Extensions might still use them, and they seem like they might be
useful, so I kept them.

There was no natural place to document this, so I added a brief
explanation of rm_redo in the RmgrData comment, and then tacked the
information about the memory context there too. I also added a note in
"Custom WAL Resource Managers" section of the docs to point out that
this changed in v18.

(Why am I doing this now? I was browsing through all the global
variables for the multithreading work, and these "opCtx"s caught my eye.
This is in no way critical for multithreading though.)

--
Heikki Linnakangas
Neon (https://neon.tech)

Attachments:

v1-0001-Run-WAL-redo-functions-in-a-temporary-memory-cont.patchtext/x-patch; charset=UTF-8; name=v1-0001-Run-WAL-redo-functions-in-a-temporary-memory-cont.patchDownload
From 9bfc0af26dcfc0c0061b98e170bc6fa02acaf709 Mon Sep 17 00:00:00 2001
From: Heikki Linnakangas <heikki.linnakangas@iki.fi>
Date: Wed, 7 Aug 2024 14:03:08 +0300
Subject: [PATCH v1 1/1] Run WAL redo functions in a temporary memory context

Some resource managers already used such a temporary memory context on
their own. Let's consolidate that and run all WAL redo functions in a
temporary context that is reset between each record.

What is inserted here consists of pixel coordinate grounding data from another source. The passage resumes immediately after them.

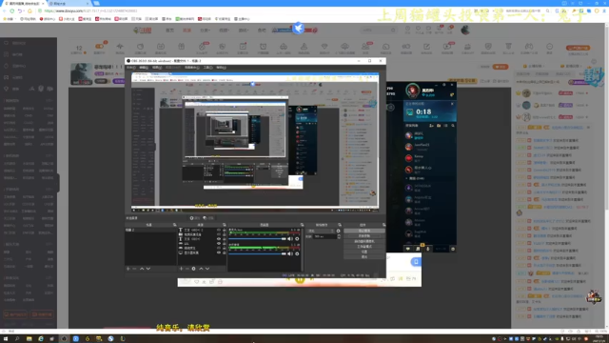Open settings gear for second mixer channel
This screenshot has height=343, width=609.
tap(297, 254)
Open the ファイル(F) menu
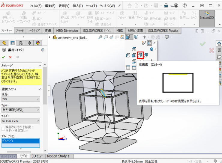This screenshot has width=222, height=163. point(36,6)
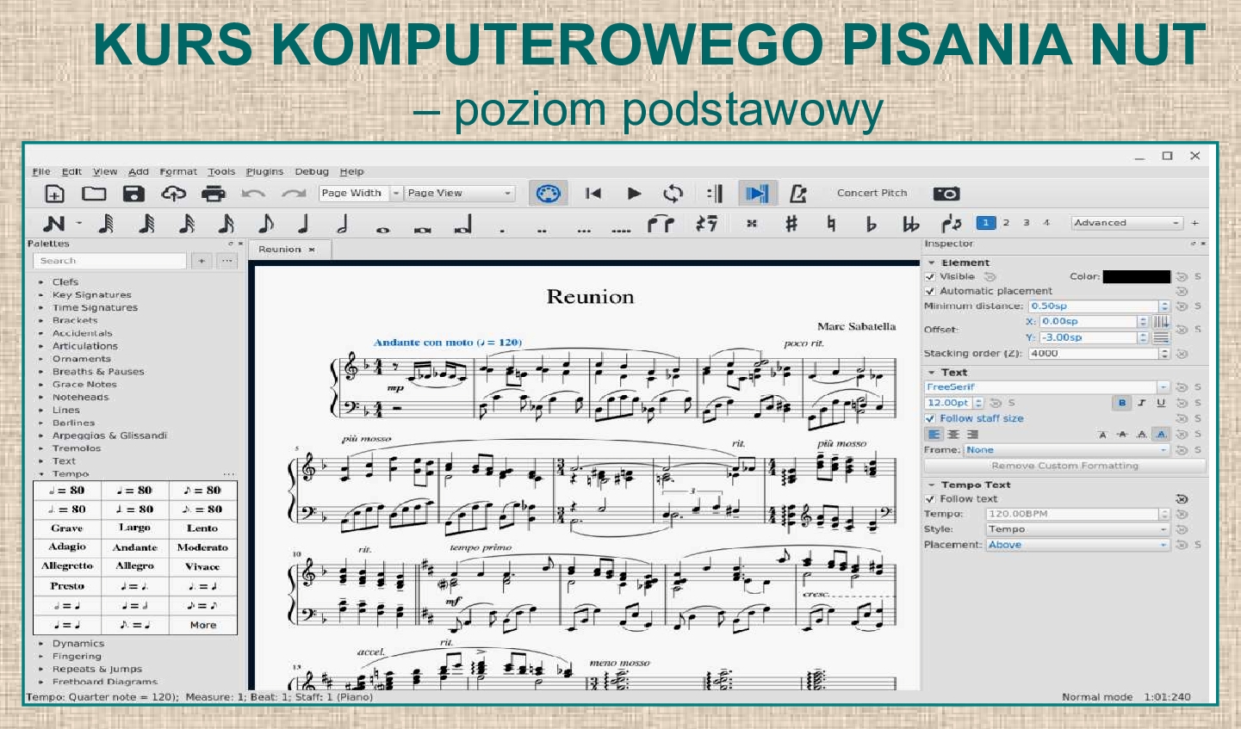Select the sharp accidental icon
The height and width of the screenshot is (729, 1241).
coord(791,224)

This leaves the rm_startup and rm_cleanup hooks unused in core code,
but I kept them because they might still be used by extensions, and it
might come handy for builtin rmgrs again in the future too.
---
 doc/src/sgml/custom-rmgr.sgml             | 17 +++++++++++++++++
 src/backend/access/gin/ginxlog.c          | 21 ---------------------
 src/backend/access/gist/gistxlog.c        | 19 -------------------
 src/backend/access/nbtree/nbtxlog.c       | 21 ---------------------
 src/backend/access/spgist/spgxlog.c       | 23 -----------------------
 src/backend/access/transam/xlogrecovery.c | 12 ++++++++++++
 src/include/access/ginxlog.h              |  2 --
 src/include/access/gistxlog.h             |  2 --
 src/include/access/nbtxlog.h              |  2 --
 src/include/access/rmgrlist.h             |  8 ++++----
 src/include/access/spgxlog.h              |  2 --
 src/include/access/xlog_internal.h        |  5 +++++
 12 files changed, 38 insertions(+), 96 deletions(-)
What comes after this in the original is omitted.